I've run a fairly basic test with a table with 101 columns, selecting
a single row from the table and I get the following results:
Columns with 1-character names:
master (80 jobs, 80 connections, 60 seconds):
transaction type: /tmp/test.sql
scaling factor: 1
query mode: simple
number of clients: 80
number of threads: 80
duration: 60 s
number of transactions actually processed: 559275
latency average = 8.596 ms
tps = 9306.984058 (including connections establishing)
tps = 11144.622096 (excluding connections establishing)
patched:
transaction type: /tmp/test.sql
scaling factor: 1
query mode: simple
number of clients: 80
number of threads: 80
duration: 60 s
number of transactions actually processed: 585526
latency average = 8.210 ms
tps = 9744.240847 (including connections establishing)
tps = 11454.339301 (excluding connections establishing)
master (80 jobs, 80 connections, 120 seconds):
transaction type: /tmp/test.sql
scaling factor: 1
query mode: simple
number of clients: 80
number of threads: 80
duration: 120 s
number of transactions actually processed: 1108312
latency average = 8.668 ms
tps = 9229.356994 (including connections establishing)
tps = 9987.385281 (excluding connections establishing)
patched:
transaction type: /tmp/test.sql
scaling factor: 1
query mode: simple
number of clients: 80
number of threads: 80
duration: 120 s
number of transactions actually processed: 1130313
latency average = 8.499 ms
tps = 9412.904876 (including connections establishing)
tps = 10319.404302 (excluding connections establishing)
Columns with at least 42-character names:
master (80 jobs, 80 connections, 60 seconds):
transaction type: /tmp/test.sql
scaling factor: 1
query mode: simple
number of clients: 80
number of threads: 80
duration: 60 s
number of transactions actually processed: 197815
latency average = 24.308 ms
tps = 3291.157486 (including connections establishing)

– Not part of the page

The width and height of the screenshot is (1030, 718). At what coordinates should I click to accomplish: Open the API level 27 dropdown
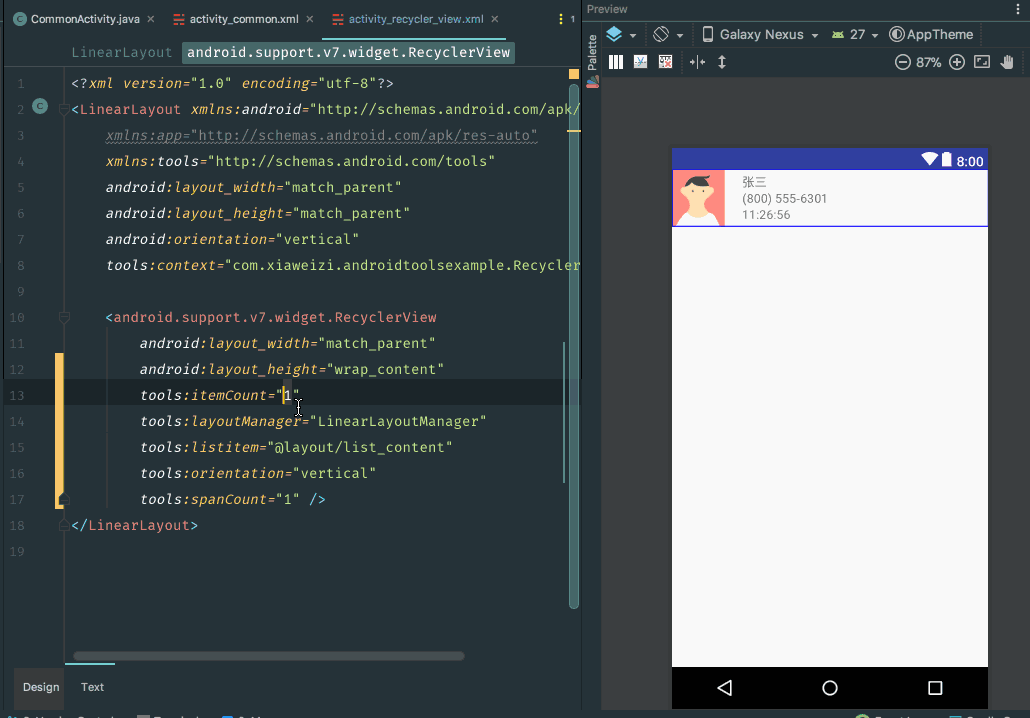pyautogui.click(x=855, y=34)
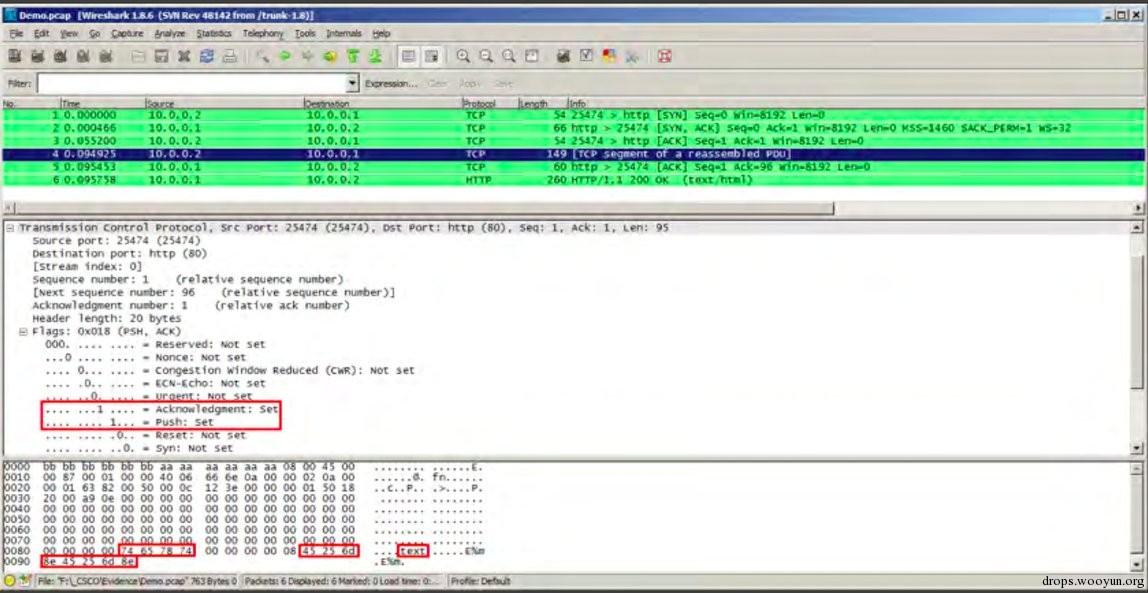Toggle packet list colorization button

[x=408, y=57]
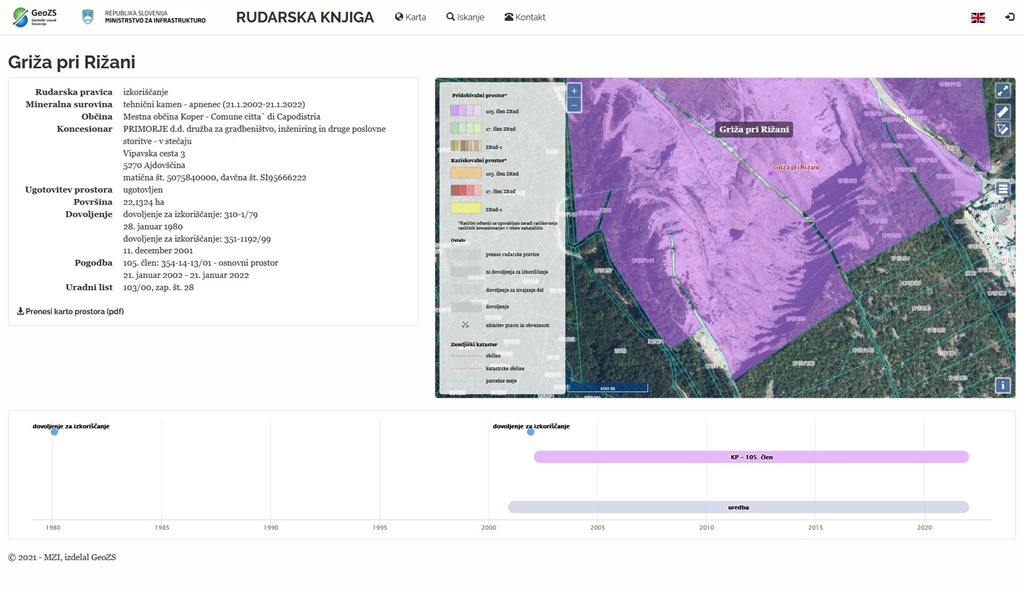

tps = 3825.309489 (excluding connections establishing)
patched:
transaction type: /tmp/test.sql
scaling factor: 1
query mode: simple
number of clients: 80
number of threads: 80
duration: 60 s
number of transactions actually processed: 198549
latency average = 24.214 ms
tps = 3303.896651 (including connections establishing)
tps = 3895.738024 (excluding connections establishing)
master (80 jobs, 80 connections, 120 seconds):
transaction type: /tmp/test.sql
scaling factor: 1
query mode: simple
number of clients: 80
number of threads: 80
duration: 120 s
number of transactions actually processed: 391312
latency average = 24.551 ms
tps = 3258.493026 (including connections establishing)
tps = 3497.581844 (excluding connections establishing)
patched:
transaction type: /tmp/test.sql
scaling factor: 1
query mode: simple
number of clients: 80
number of threads: 80
duration: 120 s
number of transactions actually processed: 391733
latency average = 24.526 ms
tps = 3261.805060 (including connections establishing)
tps = 3552.604408 (excluding connections establishing)
This is just using the patches you posted on this thread. Does this
exercise the patch in the way you intended?